I am looking forward to the Origin Diet Cookbook should such a thing be in the offing (not to mention the Origin Diet Shopping Guide -- where DOES one obtain bison burger, anyway?) However, I hope that future offerings are a little more carefully designed than this one.
What an excellent book! The best I have ever read
Elizabeth Somer has done it again. The Origin Diet is insightful and presents sound nutritional idea in a way that is easy to understand without oversimplifying this difficult subject. Our ancestors ate a mixed diet of plants and lean game. By staying close to our origins, we provide our bodies what they need and deserve. I have found this book to be an excellent addition to my library. Read it for yourself and make up your own mind.
Absurd Nonsense
Dietician Elizabeth Somer has done it again: she has written yet another politically correct nutrition book that has little truth in it. In this one, she's attemtping to cash in on the current interest in the Paleolithic diet--the way our ancestors ate.

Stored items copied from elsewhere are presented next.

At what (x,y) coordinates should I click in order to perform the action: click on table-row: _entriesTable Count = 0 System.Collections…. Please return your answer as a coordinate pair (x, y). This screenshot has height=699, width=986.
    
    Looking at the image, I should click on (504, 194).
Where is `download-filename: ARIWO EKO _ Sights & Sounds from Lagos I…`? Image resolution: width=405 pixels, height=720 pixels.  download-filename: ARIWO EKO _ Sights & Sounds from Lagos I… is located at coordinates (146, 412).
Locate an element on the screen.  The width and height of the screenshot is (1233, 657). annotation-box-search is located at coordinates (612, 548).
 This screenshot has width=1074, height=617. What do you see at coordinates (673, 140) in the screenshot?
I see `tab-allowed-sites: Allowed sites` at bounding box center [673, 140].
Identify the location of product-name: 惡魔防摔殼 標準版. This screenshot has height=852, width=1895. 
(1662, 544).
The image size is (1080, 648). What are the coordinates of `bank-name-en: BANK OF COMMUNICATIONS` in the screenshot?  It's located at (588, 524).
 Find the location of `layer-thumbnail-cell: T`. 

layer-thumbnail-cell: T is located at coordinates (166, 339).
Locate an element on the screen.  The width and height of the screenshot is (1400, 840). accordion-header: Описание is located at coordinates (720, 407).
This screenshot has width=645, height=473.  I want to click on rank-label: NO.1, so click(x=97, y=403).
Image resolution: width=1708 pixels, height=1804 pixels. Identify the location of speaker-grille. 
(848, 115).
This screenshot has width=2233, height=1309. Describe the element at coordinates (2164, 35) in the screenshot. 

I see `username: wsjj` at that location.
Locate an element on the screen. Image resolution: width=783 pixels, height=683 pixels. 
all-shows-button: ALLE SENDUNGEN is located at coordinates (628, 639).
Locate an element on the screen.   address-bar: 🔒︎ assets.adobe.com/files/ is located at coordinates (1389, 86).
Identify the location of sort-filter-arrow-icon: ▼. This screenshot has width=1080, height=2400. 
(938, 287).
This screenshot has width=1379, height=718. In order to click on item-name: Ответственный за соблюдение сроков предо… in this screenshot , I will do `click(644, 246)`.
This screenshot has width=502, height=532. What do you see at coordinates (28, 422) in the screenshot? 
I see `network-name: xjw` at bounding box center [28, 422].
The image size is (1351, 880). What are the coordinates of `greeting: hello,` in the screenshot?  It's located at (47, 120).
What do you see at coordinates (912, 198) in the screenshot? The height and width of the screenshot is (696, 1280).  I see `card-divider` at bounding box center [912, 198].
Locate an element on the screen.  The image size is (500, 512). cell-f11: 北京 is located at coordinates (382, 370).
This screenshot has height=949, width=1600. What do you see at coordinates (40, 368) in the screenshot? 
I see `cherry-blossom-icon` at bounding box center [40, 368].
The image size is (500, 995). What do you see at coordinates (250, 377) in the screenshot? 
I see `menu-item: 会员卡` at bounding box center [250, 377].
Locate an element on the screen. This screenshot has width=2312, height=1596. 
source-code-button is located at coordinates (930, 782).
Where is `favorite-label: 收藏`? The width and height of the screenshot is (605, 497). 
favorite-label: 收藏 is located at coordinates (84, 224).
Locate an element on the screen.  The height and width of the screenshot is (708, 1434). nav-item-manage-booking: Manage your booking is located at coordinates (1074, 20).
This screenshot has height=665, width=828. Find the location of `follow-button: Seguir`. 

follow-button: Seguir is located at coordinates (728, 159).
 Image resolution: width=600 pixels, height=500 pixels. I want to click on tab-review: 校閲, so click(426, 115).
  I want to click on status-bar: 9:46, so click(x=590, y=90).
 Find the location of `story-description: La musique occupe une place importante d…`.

Somer starts off by rightly stating that for 99% of its history, humanity lived and thrived on a hunter-gatherer diet and that widespread use of agricultural foods is a relatively recent phenomenon. She rightly states that, at the genetic level, people are still the Paleolithic eaters of yesteryear, implying that we should eat more Paleolithic foods.
After that, her premise gets thrown right out the window and she recommends such modern food items as skim milk, whole grains, low-fat cheese, and soybeans! I'd like to see evidence of paleolithic peoples eating a bowl of brown rice. It is just stupid and historically impossible. Her book is full of Food Pyramid hogwash--from misinformation on fatty acids to eating tons of grains to maintain optimal health.
Don't waste your money on this piece of unmitigated garbage. Better and more accurate buys would be Allan and Lutz' book LIFE WITHOUT BREAD, Weston price's NUTRITION AND PHYSICAL DEGENERATION, or Fallon and Enig's NOURISHING TRADITIONS.